### Records shown

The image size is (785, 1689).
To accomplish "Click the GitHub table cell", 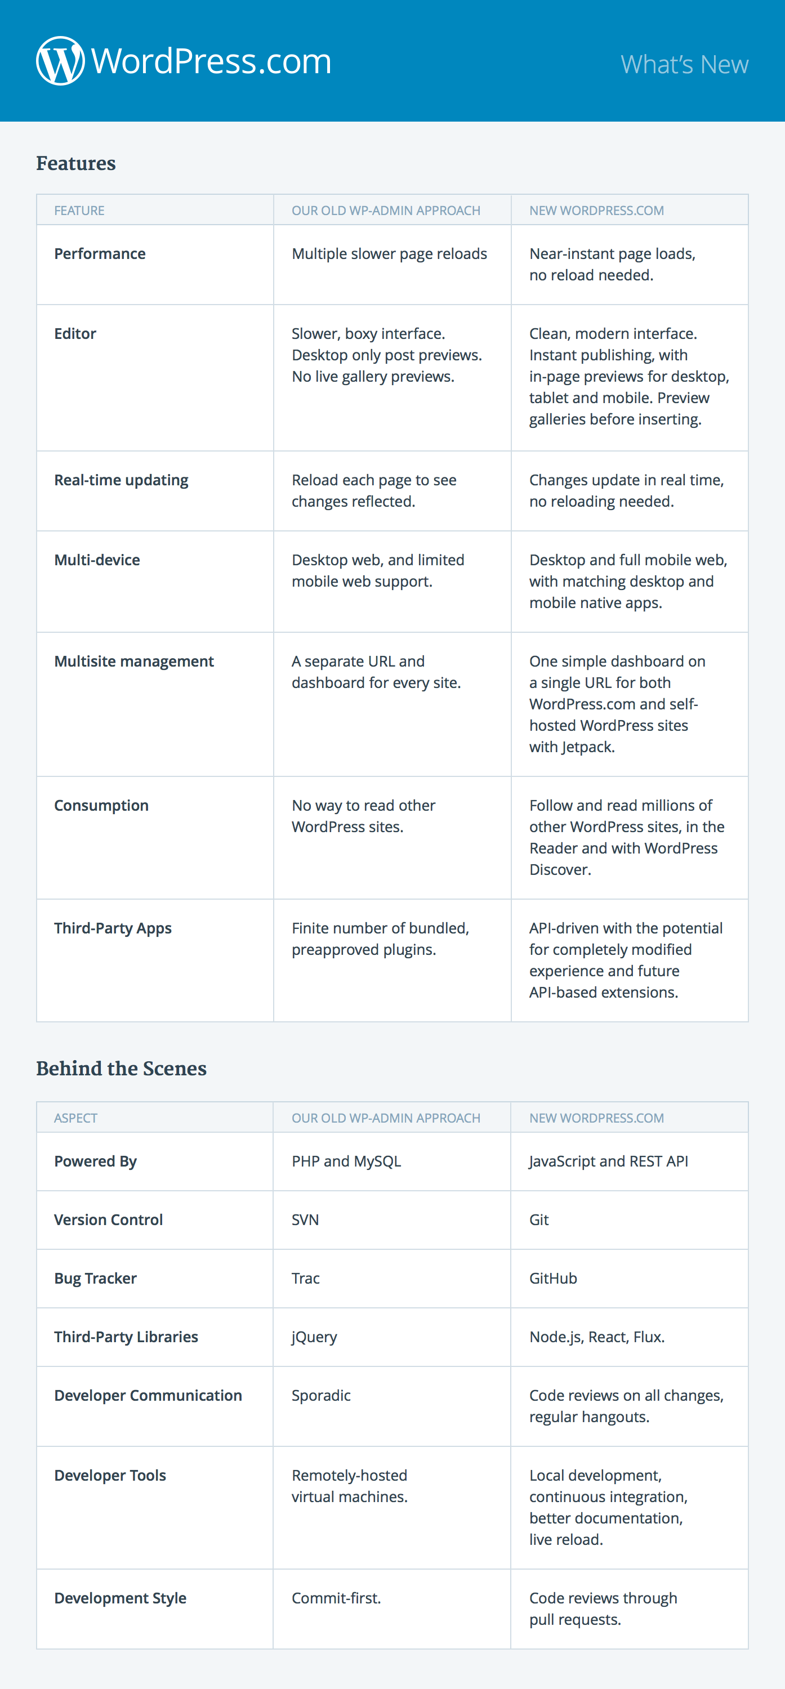I will (553, 1278).
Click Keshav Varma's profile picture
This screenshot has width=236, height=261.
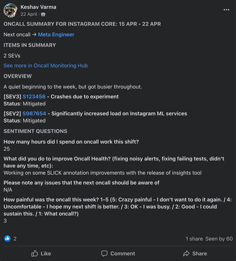pos(10,10)
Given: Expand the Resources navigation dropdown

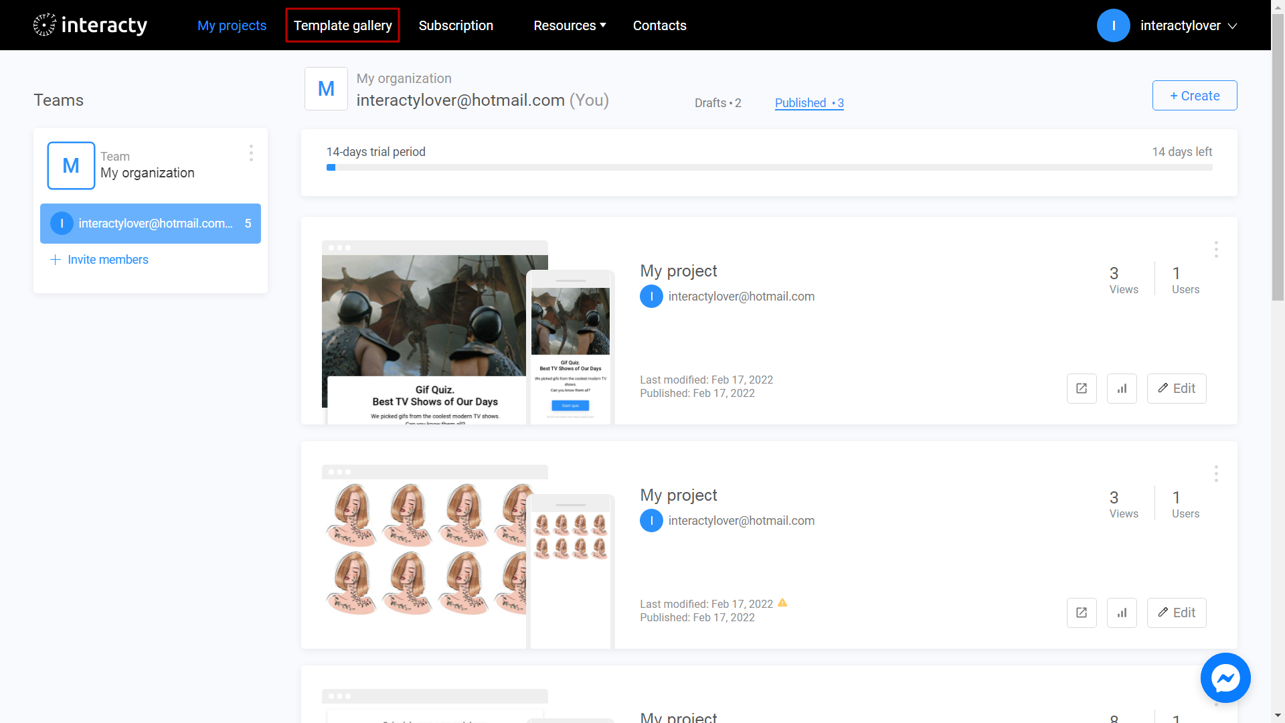Looking at the screenshot, I should [x=568, y=25].
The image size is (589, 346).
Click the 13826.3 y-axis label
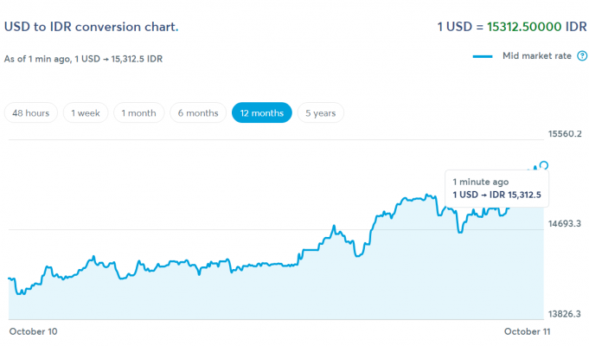pyautogui.click(x=565, y=313)
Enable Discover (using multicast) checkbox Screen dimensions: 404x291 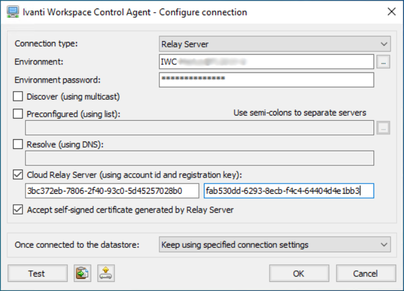(x=18, y=96)
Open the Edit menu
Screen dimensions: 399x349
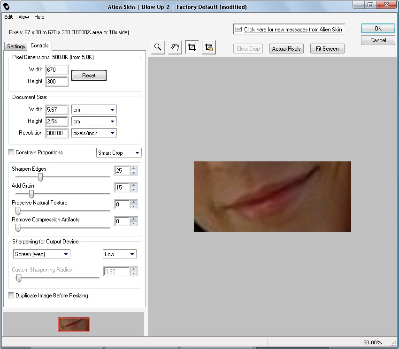coord(8,17)
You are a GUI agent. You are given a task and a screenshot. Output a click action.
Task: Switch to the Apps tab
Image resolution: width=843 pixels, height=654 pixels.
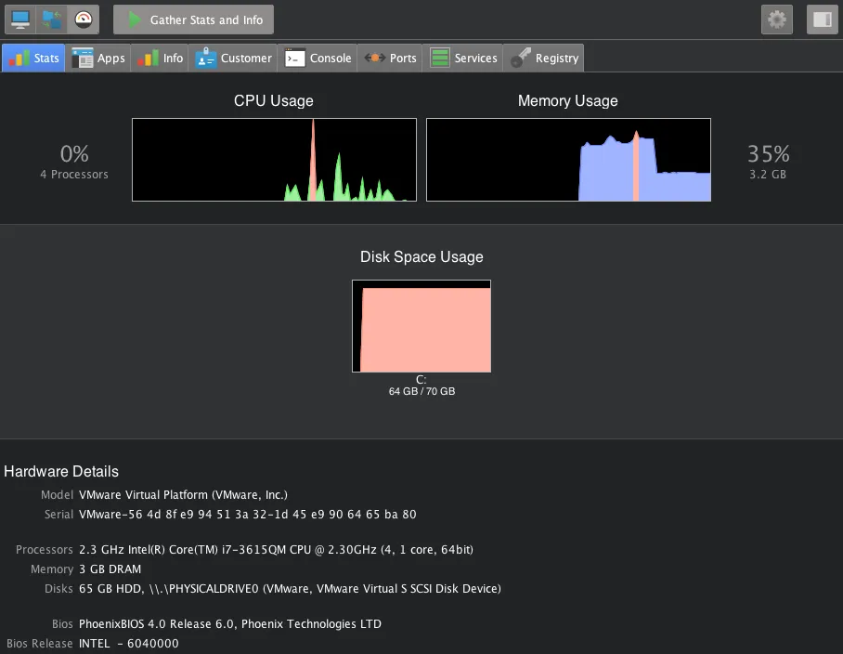97,57
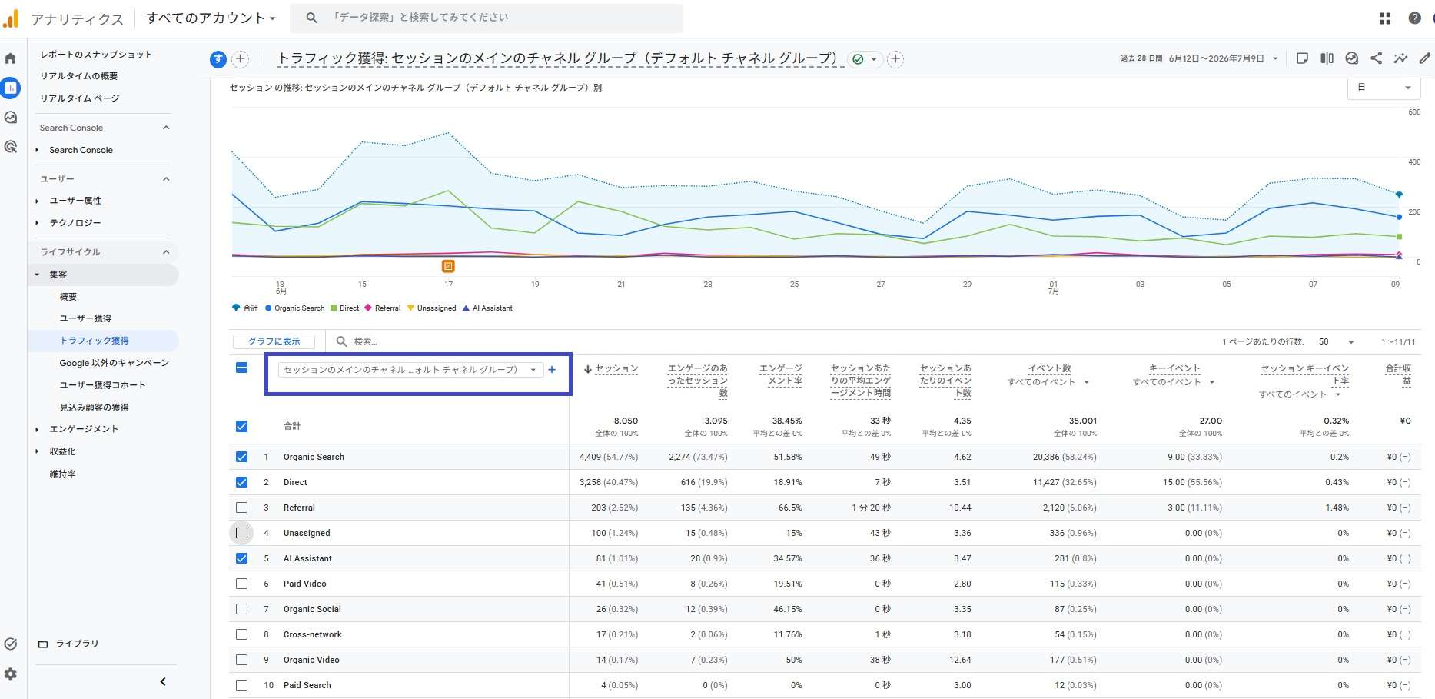Screen dimensions: 1435x699
Task: Open the primary dimension channel group dropdown
Action: point(410,370)
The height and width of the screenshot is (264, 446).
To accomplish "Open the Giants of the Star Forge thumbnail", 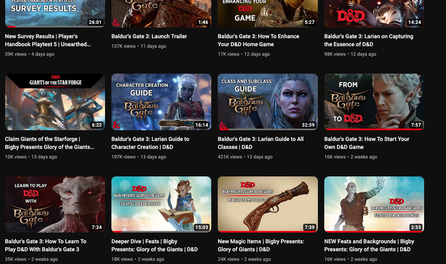I will tap(55, 102).
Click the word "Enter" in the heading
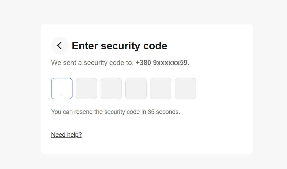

######

What needs to be done:
Copy out every line from the material above in which the word "size" appears.

Solution to this task:
The image size is (785, 1689).
The image size is (589, 346).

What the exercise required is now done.